> Entries provided:
/---

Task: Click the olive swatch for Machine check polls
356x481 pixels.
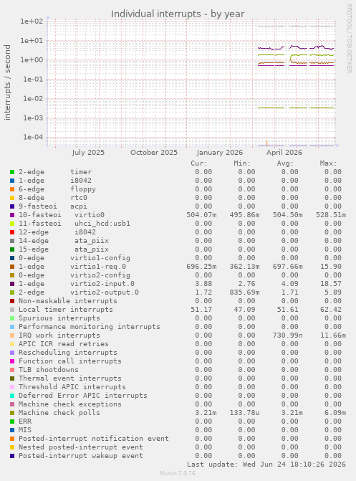Action: click(12, 413)
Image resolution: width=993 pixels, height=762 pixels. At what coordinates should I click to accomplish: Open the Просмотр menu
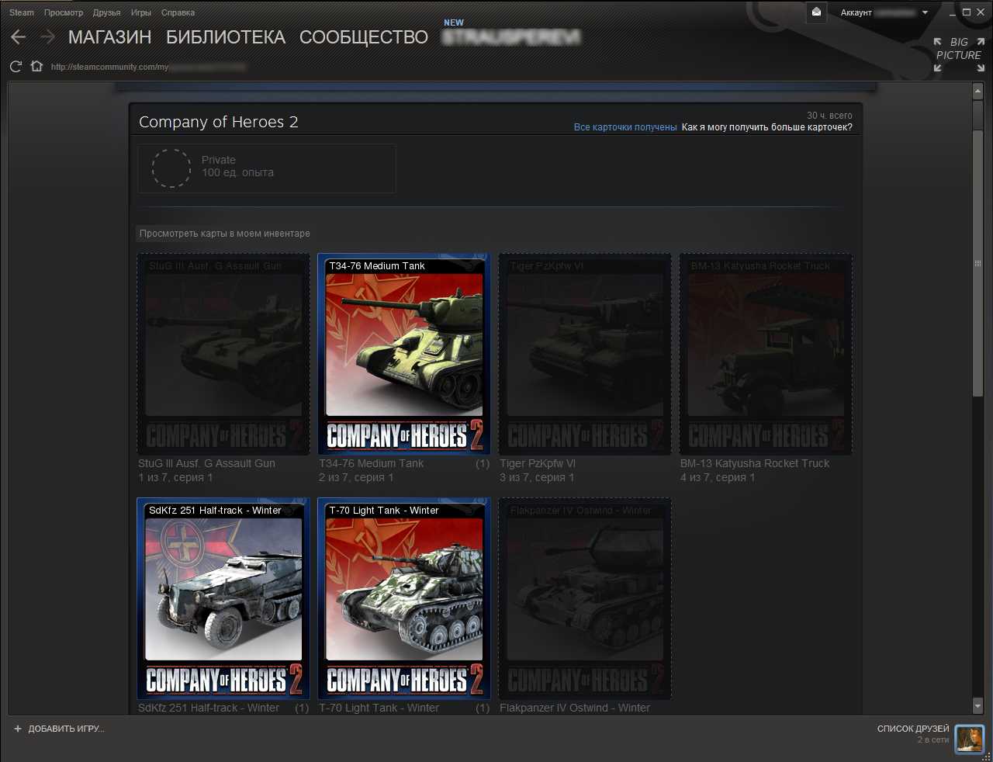tap(64, 12)
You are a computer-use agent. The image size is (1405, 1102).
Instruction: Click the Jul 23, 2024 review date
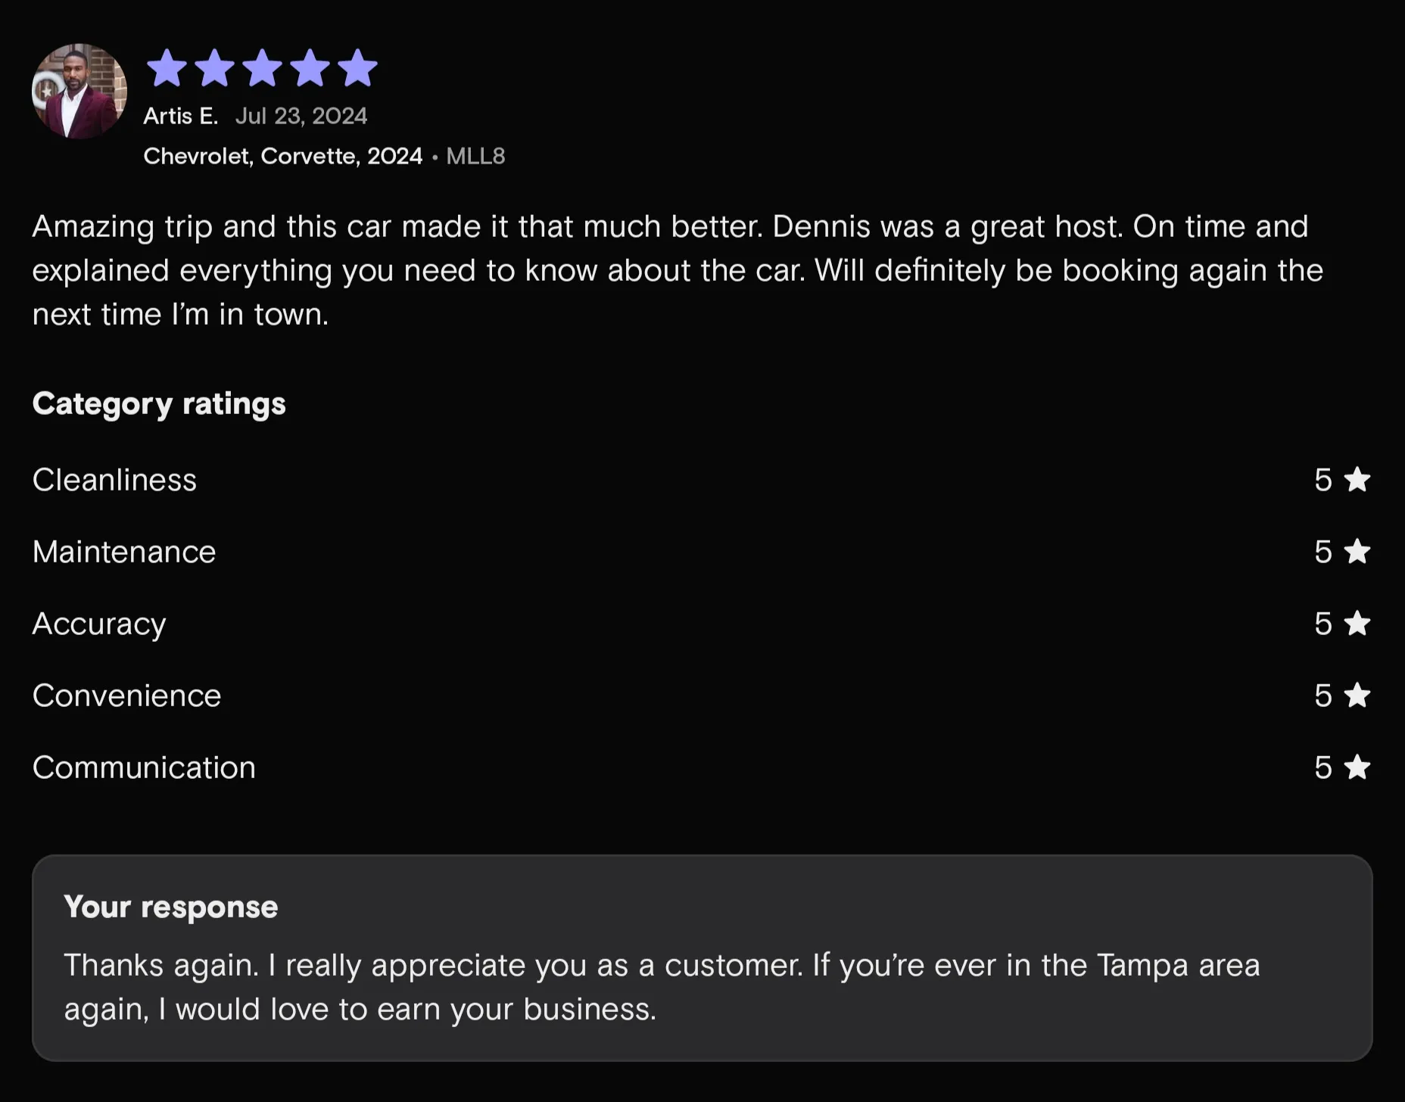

\---

> Activity: Starting at the line that contains "You are a computer-use" and ending at the final line of the data, reproduce each line exactly. Pictures stay out of the copy.

> Answer for this exercise:
You are a computer-use agent. The image size is (1405, 1102).
Instruction: Click the Jul 23, 2024 review date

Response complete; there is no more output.